Work item: Copy exactly, and copy only, the lines from the one bearing "For You (492, 44)" through the final line of the records.

Data supplied:
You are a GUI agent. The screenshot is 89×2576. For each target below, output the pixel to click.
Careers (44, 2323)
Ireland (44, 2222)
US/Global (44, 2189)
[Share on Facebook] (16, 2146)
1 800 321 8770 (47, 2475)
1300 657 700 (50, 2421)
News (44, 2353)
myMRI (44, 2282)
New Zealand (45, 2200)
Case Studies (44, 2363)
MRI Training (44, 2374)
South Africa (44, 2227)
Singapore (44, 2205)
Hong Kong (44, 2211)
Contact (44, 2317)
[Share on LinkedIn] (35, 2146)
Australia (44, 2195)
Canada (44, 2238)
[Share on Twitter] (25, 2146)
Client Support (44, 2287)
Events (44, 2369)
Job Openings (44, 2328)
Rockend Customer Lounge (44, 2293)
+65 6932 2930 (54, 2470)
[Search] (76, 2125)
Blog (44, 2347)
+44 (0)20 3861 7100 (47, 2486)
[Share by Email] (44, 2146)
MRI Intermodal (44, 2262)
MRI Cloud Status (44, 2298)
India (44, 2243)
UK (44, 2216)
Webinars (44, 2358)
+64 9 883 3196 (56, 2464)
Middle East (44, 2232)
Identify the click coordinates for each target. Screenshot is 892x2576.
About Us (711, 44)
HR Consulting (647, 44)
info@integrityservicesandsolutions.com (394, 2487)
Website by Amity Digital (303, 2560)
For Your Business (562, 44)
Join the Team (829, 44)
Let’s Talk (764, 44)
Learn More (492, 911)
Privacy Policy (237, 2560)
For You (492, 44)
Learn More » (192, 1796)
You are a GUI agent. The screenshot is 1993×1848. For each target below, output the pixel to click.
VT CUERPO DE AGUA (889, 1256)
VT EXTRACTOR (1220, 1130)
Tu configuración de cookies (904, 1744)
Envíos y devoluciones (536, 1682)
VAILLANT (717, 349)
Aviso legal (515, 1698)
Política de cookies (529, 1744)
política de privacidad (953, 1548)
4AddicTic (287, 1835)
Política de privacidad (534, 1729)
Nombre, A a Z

Task response:
For You (492, 44)
Learn More » (192, 1796)
You are a GUI agent. The screenshot is 1993×1848. For each target below, output the pixel to click.
VT CUERPO DE AGUA (889, 1256)
VT EXTRACTOR (1220, 1130)
Tu configuración de cookies (904, 1744)
Envíos y devoluciones (536, 1682)
VAILLANT (717, 349)
Aviso legal (515, 1698)
Política de cookies (529, 1744)
política de privacidad (953, 1548)
4AddicTic (287, 1835)
Política de privacidad (534, 1729)
Nombre, A a Z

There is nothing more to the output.